Sejalan dengan itu, Kamar Dagang dan Industri (Kadin) Indonesia mencatat, sudah ada 6,4 juta pekerja terdampak pandemi Covid-19. Data itu, antara lain, didapat dari tujuh sektor yang paling banyak memutus hubungan kerja dan merumahkan karyawannya, yakni sektor perhotelan, restoran, alas kaki, ritel, farmasi, tekstil, dan transportasi darat.
Sektor usaha tercatat paling banyak merumahkan karyawannya, antara lain tekstil dengan 2,1 juta pekerja, transportasi darat 1,4 juta pekerja, restoran 1 juta pekerja, sepatu dan alas kaki 500.000 pekerja, perhotelan 430.000 pekerja, ritel 400.000 pekerja, serta farmasi 200.000 pekerja. (Kompas, 20 Juni 2020)
Rekrut ulang
Ariyanto (33), korban pemutusan hubungan kerja (PHK), sejak Mei 2020 hingga kini belum mendapatkan pekerjaan lagi. Sebelumnya, ia bekerja di salah satu perusahaan otomotif di bidang konstruksi di Cikarang, Jawa Barat, sejak 2006.
Menurut dia, efisiensi perusahaan menjadi alasan untuk memberhentikan dirinya bersamaan dengan 50 karyawan lain. Awalnya ia mencoba untuk bernegosiasi agar dapat tetap bekerja, tetapi perusahaan tetap tidak bisa melakukan itu.
”Saya sama teman-teman sudah coba ngomong agar kami tidak di-PHK, tapi keputusan perusahaan tidak bisa berubah lagi. Setidaknya hak-hak karyawan itu dipenuhi, saya dapat pesangon,” kata Ariyanto.
Hingga kini, Ariyanto belum kembali mendapat pekerjaan. Ia menyadari, apabila tidak kunjung mendapat pekerjaan, uang pesangon akan habis untuk memenuhi kebutuhan harian untuk dirinya, istri yang sedang hamil, dan anaknya yang berusia 8 tahun.
”Sekarang saya lagi di kampung (Blora, Jawa Tengah) untuk menenangkan pikiran karena masih shock juga. Rencananya nanti kalau anak sudah bisa masuk sekolah, saya dan keluarga akan kembali ke Cikarang karena masih ada cicilan rumah juga,” ucapnya.

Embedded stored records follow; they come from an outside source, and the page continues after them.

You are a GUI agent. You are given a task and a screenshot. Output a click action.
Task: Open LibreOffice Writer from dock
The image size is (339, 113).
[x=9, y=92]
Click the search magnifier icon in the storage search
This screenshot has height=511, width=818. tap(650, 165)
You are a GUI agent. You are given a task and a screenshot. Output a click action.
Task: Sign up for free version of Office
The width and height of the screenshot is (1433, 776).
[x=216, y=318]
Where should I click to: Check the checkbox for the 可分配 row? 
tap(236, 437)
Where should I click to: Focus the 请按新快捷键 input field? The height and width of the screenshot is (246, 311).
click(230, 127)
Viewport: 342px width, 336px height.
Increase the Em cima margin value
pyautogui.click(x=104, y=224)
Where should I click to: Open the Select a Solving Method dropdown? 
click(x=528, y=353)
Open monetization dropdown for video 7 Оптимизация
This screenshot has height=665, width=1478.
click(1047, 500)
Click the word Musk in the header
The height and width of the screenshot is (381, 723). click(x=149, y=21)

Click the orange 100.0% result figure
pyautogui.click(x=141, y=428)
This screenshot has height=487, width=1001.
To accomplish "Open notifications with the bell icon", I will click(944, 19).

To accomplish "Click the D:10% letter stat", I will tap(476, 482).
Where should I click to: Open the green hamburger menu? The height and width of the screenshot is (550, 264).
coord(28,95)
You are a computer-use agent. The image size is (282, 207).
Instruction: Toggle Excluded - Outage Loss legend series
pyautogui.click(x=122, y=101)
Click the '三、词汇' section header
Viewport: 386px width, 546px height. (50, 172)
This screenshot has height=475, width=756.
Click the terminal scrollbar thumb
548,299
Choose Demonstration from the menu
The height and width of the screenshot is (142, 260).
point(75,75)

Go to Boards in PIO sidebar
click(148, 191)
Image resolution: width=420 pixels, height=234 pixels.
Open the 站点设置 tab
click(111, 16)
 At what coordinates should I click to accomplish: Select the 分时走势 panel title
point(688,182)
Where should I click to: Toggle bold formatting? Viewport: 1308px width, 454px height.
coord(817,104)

Baru dua tahun mencicil rumah, Ariyanto kini kebingungan bagaimana membayar cicilan selama 16 tahun ke depan. Ia pun meminta penangguhan kepada bank terkait angsuran Rp 1,070 juta per bulan, tetapi belum mendapat respons.
Ketua Umum Federasi Perjuangan Buruh Indonesia Herman Abdulrohman meminta agar pemerintah segera membuat peraturan yang tegas dan jelas dalam upaya mencegah terjadi PHK. Dengan begitu, buruh akan memiliki perlindungan apabila terjadi PHK secara sepihak.
”Kami menolak dengan tegas PHK sepihak karena itu adalah kejahatan kemanusiaan. Kami buruh juga tidak terlalu berharap pada bantuan sosial karena yang kami butuhkan, pemerintah berperan sebagaimana mestinya untuk melindungi nasib buruh sebagai rakyatnya,” ujar Herman.
Kepala Departemen Ekonomi Centre of Strategic and International Studies (CSIS) Indonesia Yose Rizal Damuri menyampaikan, dalam masa pembatasan sosial berskala besar transisi ini, tetap tidak ada jaminan bagi korban PHK untuk dapat kembali bekerja. Untuk itu, pemerintah seharusnya membuat program yang bisa mengurangi beban perusahaan.
”Pemerintah dapat memberikan insentif kepada perusahaan berupa keringanan bunga pinjaman atau pajak. Tetapi harus dengan syarat tetap mempertahankan karyawan, bahkan merekrut ulang mereka yang dirumahkan atau di-PHK,” kata Yose.